### What the exercise asks
List every line in the rows below that contains the word "cart".

# # # # # # #

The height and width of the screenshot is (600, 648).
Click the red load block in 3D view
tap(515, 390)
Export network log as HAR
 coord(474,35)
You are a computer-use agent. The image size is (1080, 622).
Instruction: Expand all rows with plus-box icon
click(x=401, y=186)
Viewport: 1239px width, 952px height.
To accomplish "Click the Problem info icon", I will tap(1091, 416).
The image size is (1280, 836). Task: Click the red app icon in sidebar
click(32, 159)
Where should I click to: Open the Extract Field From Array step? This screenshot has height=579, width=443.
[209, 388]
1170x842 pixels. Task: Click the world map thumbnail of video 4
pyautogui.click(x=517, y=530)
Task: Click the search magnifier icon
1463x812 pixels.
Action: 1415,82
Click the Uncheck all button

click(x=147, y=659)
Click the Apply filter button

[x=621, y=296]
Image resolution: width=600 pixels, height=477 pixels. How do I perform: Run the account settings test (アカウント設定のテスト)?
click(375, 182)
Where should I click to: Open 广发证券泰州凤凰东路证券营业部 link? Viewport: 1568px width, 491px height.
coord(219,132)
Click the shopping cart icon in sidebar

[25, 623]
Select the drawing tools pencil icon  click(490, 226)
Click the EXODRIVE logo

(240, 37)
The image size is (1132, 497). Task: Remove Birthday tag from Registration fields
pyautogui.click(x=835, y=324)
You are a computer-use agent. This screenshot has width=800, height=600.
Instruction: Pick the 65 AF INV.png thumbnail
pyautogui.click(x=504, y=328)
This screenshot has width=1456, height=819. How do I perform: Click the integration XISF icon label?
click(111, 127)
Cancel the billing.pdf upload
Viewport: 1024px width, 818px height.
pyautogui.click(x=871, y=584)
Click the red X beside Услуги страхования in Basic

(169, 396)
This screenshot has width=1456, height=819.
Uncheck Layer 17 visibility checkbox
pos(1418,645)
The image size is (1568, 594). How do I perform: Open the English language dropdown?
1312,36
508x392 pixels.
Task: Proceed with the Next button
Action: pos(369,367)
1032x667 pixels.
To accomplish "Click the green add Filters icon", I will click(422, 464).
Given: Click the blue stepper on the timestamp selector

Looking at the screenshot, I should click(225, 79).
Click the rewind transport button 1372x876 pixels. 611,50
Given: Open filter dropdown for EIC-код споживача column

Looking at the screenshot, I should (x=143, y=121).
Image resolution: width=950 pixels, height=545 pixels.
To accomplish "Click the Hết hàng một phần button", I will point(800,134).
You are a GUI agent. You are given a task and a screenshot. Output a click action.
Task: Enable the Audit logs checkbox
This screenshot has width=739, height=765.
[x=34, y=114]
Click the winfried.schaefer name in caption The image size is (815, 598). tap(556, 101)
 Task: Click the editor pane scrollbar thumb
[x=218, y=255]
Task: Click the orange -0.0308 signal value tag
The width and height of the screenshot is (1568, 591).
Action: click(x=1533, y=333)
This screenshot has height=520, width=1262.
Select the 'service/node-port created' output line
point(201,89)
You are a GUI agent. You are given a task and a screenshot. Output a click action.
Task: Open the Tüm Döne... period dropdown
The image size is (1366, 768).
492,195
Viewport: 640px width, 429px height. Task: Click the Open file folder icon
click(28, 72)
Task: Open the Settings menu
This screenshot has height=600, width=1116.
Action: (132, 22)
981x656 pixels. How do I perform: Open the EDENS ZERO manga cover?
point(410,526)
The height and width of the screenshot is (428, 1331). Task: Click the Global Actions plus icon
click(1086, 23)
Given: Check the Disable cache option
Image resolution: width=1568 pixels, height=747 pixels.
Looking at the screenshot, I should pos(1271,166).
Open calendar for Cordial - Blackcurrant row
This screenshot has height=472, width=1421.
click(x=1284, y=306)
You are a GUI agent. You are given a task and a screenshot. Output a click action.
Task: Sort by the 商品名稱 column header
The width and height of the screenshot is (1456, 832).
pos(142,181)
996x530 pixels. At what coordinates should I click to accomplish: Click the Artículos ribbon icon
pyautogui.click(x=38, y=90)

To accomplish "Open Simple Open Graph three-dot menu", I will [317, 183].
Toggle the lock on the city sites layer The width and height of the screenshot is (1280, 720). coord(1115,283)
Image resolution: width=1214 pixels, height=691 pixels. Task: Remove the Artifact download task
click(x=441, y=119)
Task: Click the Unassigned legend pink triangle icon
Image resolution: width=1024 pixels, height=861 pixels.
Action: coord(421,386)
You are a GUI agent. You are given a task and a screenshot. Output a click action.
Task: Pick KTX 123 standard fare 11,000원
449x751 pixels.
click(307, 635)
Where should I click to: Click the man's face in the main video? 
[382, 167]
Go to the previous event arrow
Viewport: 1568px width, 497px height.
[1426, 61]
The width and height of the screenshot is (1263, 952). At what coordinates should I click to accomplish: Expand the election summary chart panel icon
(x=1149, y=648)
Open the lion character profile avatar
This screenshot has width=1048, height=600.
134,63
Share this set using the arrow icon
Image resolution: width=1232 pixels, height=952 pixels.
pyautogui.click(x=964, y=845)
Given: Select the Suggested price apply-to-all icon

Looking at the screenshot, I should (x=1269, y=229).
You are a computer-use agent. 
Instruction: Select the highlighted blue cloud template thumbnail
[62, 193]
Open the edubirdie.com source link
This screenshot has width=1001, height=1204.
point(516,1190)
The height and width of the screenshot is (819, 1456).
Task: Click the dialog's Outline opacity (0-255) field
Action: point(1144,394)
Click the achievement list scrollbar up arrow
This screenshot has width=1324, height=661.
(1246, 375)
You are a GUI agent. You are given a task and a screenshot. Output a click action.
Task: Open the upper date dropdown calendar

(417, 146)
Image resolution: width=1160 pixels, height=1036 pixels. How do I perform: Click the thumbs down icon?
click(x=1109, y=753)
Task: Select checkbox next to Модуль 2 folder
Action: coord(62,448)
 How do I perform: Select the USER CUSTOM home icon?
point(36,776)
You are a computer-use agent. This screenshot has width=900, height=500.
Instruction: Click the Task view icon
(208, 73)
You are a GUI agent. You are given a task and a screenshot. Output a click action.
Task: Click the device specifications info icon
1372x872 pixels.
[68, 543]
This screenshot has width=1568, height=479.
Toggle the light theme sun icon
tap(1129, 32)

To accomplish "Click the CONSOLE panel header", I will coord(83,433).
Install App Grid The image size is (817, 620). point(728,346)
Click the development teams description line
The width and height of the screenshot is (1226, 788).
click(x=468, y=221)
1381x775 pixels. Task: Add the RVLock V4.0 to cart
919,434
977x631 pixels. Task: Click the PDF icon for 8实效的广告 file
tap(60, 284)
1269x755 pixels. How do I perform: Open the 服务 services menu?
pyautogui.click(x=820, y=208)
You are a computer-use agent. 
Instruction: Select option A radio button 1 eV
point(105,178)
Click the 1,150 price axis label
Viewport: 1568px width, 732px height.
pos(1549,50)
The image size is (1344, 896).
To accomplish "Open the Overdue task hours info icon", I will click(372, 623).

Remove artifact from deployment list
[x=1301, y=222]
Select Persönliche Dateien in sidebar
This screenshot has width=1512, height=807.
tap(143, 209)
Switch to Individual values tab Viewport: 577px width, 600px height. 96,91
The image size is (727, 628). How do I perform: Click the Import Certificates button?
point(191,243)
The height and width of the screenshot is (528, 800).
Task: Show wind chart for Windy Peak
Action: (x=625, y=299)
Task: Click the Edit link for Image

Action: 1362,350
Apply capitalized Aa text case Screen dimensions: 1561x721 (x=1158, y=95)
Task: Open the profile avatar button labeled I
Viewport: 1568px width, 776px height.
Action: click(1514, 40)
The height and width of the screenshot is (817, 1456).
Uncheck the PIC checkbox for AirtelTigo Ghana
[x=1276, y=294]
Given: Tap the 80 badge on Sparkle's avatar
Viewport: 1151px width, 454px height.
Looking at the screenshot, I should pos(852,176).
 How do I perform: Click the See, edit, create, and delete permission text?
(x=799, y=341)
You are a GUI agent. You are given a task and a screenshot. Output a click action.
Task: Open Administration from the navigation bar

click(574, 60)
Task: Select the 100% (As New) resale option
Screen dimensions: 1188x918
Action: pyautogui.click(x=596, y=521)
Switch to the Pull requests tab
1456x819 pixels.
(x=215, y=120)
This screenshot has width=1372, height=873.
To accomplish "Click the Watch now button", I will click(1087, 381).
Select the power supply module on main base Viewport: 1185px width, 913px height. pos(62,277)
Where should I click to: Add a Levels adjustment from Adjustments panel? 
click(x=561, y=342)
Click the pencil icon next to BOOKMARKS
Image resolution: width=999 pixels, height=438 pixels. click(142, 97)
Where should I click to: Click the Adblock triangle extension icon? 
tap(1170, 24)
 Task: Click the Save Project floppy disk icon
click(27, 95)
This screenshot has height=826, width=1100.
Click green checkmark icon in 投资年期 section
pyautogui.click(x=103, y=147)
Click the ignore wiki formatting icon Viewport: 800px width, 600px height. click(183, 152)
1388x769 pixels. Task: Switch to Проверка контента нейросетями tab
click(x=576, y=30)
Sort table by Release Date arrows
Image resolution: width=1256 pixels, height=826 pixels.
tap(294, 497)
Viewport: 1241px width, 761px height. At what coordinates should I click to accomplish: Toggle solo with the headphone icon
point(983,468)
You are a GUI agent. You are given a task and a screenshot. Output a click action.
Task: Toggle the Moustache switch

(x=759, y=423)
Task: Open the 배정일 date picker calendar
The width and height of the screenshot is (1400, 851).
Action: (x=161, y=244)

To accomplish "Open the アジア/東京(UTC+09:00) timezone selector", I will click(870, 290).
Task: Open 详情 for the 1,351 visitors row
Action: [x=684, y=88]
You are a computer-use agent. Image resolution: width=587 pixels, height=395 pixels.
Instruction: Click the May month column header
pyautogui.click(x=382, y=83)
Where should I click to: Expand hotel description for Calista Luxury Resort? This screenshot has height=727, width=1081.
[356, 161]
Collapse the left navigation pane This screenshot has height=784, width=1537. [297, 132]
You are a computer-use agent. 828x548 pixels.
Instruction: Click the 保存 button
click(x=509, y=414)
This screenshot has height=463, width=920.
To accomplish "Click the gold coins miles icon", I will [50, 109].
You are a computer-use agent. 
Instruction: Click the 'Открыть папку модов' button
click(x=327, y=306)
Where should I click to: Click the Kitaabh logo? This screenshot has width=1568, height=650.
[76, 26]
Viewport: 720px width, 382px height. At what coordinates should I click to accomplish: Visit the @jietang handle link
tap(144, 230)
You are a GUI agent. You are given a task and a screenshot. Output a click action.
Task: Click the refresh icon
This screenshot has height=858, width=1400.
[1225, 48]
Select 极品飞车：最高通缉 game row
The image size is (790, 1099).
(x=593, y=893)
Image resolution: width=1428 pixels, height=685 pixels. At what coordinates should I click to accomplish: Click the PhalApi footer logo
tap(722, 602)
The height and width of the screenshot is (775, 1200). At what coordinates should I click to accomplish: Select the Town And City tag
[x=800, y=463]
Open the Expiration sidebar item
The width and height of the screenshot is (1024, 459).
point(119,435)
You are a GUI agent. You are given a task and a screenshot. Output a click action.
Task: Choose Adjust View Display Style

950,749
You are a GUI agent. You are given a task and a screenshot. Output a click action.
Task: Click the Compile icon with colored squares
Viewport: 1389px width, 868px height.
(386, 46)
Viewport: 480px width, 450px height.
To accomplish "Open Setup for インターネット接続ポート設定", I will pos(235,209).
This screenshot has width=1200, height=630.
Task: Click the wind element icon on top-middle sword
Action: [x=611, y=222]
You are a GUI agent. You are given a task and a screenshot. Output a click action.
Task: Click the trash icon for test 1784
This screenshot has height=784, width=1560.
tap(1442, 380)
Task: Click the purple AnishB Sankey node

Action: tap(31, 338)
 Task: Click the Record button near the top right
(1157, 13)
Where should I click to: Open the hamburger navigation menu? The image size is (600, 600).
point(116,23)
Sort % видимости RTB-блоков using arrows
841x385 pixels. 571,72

# # # # # # #

### Answer to this exercise
Click the shopping cart icon in sidebar
1381x775 pixels. Task: Add the RVLock V4.0 to cart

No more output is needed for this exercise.